URL
This covers how to load HTML documents from a list of URLs into a document format that we can use downstream.
from langchain_community.document_loaders import UnstructuredURLLoader
urls = [
"https://www.understandingwar.org/backgrounder/russian-offensive-campaign-assessment-february-8-2023",
"https://www.understandingwar.org/backgrounder/russian-offensive-campaign-assessment-february-9-2023",
]
Pass in ssl_verify=False with headers=headers to get past ssl_verification error.
loader = UnstructuredURLLoader(urls=urls)
data = loader.load()
Selenium URL Loader
This covers how to load HTML documents from a list of URLs using the
SeleniumURLLoader.
Using selenium allows us to load pages that require JavaScript to render.
Setup
To use the SeleniumURLLoader, you will need to install selenium and
unstructured.
from langchain_community.document_loaders import SeleniumURLLoader
urls = [
"https://www.youtube.com/watch?v=dQw4w9WgXcQ",
"https://goo.gl/maps/NDSHwePEyaHMFGwh8",
]
loader = SeleniumURLLoader(urls=urls)
data = loader.load()
Playwright URL Loader
This covers how to load HTML documents from a list of URLs using the
PlaywrightURLLoader.
As in the Selenium case, Playwright allows us to load pages that need JavaScript to render.
Setup
To use the PlaywrightURLLoader, you will need to install playwright
and unstructured. Additionally, you will need to install the
Playwright Chromium browser:
# Install playwright
%pip install --upgrade --quiet "playwright"
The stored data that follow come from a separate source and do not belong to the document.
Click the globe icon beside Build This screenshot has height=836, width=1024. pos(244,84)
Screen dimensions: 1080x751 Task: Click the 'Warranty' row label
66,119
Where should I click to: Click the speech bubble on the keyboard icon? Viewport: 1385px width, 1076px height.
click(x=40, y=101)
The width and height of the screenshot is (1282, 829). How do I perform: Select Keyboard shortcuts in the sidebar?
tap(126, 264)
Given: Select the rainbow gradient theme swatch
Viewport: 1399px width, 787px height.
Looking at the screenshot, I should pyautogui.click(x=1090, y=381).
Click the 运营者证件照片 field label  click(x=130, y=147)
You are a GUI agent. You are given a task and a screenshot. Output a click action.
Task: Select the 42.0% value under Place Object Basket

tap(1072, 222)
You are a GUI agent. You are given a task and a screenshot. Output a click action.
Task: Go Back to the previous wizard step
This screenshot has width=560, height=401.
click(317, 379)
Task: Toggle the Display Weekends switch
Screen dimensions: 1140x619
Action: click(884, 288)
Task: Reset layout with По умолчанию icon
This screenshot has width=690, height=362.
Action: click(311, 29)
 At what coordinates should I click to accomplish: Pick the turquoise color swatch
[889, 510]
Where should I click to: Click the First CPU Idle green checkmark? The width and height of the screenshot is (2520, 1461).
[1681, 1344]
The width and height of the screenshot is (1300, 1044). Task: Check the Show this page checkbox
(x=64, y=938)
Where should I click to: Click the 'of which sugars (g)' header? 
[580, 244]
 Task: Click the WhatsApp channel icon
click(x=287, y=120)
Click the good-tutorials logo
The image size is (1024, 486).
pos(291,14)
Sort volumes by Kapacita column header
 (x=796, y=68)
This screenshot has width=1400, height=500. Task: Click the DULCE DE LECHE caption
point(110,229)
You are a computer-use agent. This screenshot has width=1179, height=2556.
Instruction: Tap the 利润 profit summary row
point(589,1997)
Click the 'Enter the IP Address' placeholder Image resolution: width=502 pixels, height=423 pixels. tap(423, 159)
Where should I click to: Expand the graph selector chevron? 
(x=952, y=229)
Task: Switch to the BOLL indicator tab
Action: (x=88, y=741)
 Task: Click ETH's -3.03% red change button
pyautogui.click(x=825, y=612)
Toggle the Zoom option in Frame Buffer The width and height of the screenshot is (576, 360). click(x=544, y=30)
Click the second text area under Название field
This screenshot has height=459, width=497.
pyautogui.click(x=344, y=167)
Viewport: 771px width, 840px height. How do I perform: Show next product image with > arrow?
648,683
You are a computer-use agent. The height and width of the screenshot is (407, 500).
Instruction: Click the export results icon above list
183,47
%pip install --upgrade --quiet "unstructured"
!playwright install
from langchain_community.document_loaders import PlaywrightURLLoader
urls = [
"https://www.youtube.com/watch?v=dQw4w9WgXcQ",
"https://goo.gl/maps/NDSHwePEyaHMFGwh8",
]
loader = PlaywrightURLLoader(urls=urls, remove_selectors=["header", "footer"])
data = loader.load()